• Directions
Copy out the records again, unchanged, starting at the line that contains "Task: Click the Maturing padlock circle icon" and continuing down through the line that contains "Action: coord(299,138)".

** BEGIN Entries shown **

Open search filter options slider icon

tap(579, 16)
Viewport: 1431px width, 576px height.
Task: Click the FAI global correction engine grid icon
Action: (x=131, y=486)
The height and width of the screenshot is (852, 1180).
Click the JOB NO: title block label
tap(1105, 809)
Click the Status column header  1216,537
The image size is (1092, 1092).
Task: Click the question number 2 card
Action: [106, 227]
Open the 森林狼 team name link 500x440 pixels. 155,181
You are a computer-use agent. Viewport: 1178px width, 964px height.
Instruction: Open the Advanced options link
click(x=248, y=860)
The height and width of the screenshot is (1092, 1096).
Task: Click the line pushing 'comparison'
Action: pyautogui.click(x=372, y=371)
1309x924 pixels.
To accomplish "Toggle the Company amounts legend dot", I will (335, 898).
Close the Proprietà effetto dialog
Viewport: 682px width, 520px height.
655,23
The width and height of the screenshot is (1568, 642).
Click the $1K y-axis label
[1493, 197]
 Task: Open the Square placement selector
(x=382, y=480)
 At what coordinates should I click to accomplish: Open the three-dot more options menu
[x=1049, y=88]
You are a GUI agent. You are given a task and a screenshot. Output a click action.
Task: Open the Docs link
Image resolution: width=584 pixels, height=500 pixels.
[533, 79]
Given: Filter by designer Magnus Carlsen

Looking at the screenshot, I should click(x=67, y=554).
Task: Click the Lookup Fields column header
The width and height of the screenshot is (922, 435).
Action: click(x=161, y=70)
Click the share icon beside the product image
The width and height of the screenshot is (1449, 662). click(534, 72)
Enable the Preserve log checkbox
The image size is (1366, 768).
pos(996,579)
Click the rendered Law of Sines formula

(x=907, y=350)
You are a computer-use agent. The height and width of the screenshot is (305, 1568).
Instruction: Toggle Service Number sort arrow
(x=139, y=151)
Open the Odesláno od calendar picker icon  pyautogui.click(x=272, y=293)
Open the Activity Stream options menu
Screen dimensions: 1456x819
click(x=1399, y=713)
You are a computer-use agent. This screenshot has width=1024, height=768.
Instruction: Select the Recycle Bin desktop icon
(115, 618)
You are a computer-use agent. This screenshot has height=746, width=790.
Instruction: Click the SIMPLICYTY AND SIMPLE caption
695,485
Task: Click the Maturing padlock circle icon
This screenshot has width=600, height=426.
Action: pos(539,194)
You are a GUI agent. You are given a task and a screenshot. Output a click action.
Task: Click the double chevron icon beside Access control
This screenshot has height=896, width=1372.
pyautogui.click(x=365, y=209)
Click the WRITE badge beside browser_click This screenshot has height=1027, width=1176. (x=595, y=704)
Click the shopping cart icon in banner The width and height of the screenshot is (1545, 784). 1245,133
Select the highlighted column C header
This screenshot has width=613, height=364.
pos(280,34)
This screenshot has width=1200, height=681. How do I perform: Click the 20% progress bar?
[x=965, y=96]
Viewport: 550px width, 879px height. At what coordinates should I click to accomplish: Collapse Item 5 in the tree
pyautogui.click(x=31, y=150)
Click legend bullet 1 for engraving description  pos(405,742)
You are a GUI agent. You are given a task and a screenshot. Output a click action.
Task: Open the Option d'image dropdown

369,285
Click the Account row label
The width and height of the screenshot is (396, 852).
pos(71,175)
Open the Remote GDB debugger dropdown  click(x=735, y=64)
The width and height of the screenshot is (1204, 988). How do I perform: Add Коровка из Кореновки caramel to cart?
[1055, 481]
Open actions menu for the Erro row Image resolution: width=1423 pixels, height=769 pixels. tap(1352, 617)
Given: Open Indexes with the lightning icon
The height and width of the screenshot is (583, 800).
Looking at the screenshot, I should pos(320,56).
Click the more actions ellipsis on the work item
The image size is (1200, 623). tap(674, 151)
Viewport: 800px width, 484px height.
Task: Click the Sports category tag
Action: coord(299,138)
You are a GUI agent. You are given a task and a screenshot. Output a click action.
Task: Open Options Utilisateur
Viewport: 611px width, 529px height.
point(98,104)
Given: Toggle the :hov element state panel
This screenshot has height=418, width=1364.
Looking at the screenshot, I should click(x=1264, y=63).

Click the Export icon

** END Entries shown **

• Written response
Task: Click the Maturing padlock circle icon
This screenshot has width=600, height=426.
Action: pos(539,194)
You are a GUI agent. You are given a task and a screenshot. Output a click action.
Task: Click the double chevron icon beside Access control
This screenshot has height=896, width=1372.
pyautogui.click(x=365, y=209)
Click the WRITE badge beside browser_click This screenshot has height=1027, width=1176. (x=595, y=704)
Click the shopping cart icon in banner The width and height of the screenshot is (1545, 784). 1245,133
Select the highlighted column C header
This screenshot has width=613, height=364.
pos(280,34)
This screenshot has width=1200, height=681. How do I perform: Click the 20% progress bar?
[x=965, y=96]
Viewport: 550px width, 879px height. At what coordinates should I click to accomplish: Collapse Item 5 in the tree
pyautogui.click(x=31, y=150)
Click legend bullet 1 for engraving description  pos(405,742)
You are a GUI agent. You are given a task and a screenshot. Output a click action.
Task: Open the Option d'image dropdown

369,285
Click the Account row label
The width and height of the screenshot is (396, 852).
pos(71,175)
Open the Remote GDB debugger dropdown  click(x=735, y=64)
The width and height of the screenshot is (1204, 988). How do I perform: Add Коровка из Кореновки caramel to cart?
[1055, 481]
Open actions menu for the Erro row Image resolution: width=1423 pixels, height=769 pixels. tap(1352, 617)
Given: Open Indexes with the lightning icon
The height and width of the screenshot is (583, 800).
Looking at the screenshot, I should pos(320,56).
Click the more actions ellipsis on the work item
The image size is (1200, 623). tap(674, 151)
Viewport: 800px width, 484px height.
Task: Click the Sports category tag
Action: coord(299,138)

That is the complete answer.